To obtain row 4, pendular sums of row 3 are carried out as follows.
[1,2,3,2,1,0,0]: given row 3;
[1,_,_,_,_,_,_]: start with T(4,0) = T(3,0) = 1;
[1,_,_,_,_,_,1]: T(4,6) = T(4,0) + T(3,6) = 1 + 0 = 1;
[1,3,_,_,_,_,1]: T(4,1) = T(4,6) + T(3,1) = 1 + 2 = 3;
[1,3,_,_,_,3,1]: T(4,5) = T(4,1) + T(3,5) = 3 + 0 = 3;
[1,3,6,_,_,3,1]: T(4,2) = T(4,5) + T(3,2) = 3 + 3 = 6;
[1,3,6,_,7,3,1]: T(4,4) = T(4,2) + T(3,4) = 6 + 1 = 7;
[1,3,6,9,7,3,1]: T(4,3) = T(4,4) + T(3,3) = 7 + 2 = 9;
[1,3,6,9,7,3,1,0,0]: complete row 4 by appending two zeros.
Triangle begins:
1;
1, 0, 0;
1, 1, 1, 0, 0;
1, 2, 3, 2, 1, 0, 0;
1, 3, 6, 9, 7, 3, 1, 0, 0;
1, 4, 10, 20, 30, 23, 11, 4, 1, 0, 0;
1, 5, 15, 36, 70, 104, 81, 40, 16, 5, 1, 0, 0;
1, 6, 21, 58, 133, 253, 374, 293, 149, 63, 22, 6, 1, 0, 0;
1, 7, 28, 87, 226, 501, 938, 1380, 1087, 564, 248, 93, 29, 7, 1, 0,0;
Central terms are:
C = A119371 = [1, 0, 1, 2, 7, 23, 81, 293, 1087, 4110, ...].
Lower diagonals start:
D1 = A119372 = [1, 1, 3, 9, 30, 104, 374, 1380, 5197, ...];
D2 = A119373 = [1, 2, 6, 20, 70, 253, 938, 3546, 13617, ...].

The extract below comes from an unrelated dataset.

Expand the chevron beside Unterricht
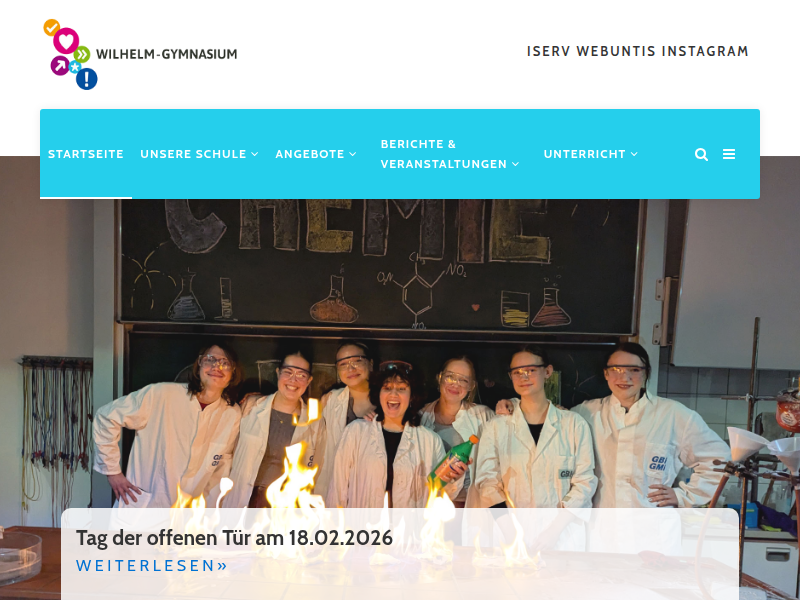Screen dimensions: 800x600 pos(634,154)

Diagonals above central terms (ignoring leading zeros) start:
U1 = A119375 = [1, 3, 11, 40, 149, 564, 2166, 8420, ...];
U2 = A119376 = [1, 4, 16, 63, 248, 980, 3894, 15563, ...].
There exists the base sequence:
B = A119370 = [1, 1, 2, 6, 19, 64, 225, 816, 3031, 11473, ...]
which generates all diagonals by convolutions with central terms:
D2 = B * D1 = B^2 * C
U2 = B * U1 = B^2 * C"
where C" = [1, 2, 7, 23, 81, 293, 1087, ...]
are central terms not including the initial [1,0].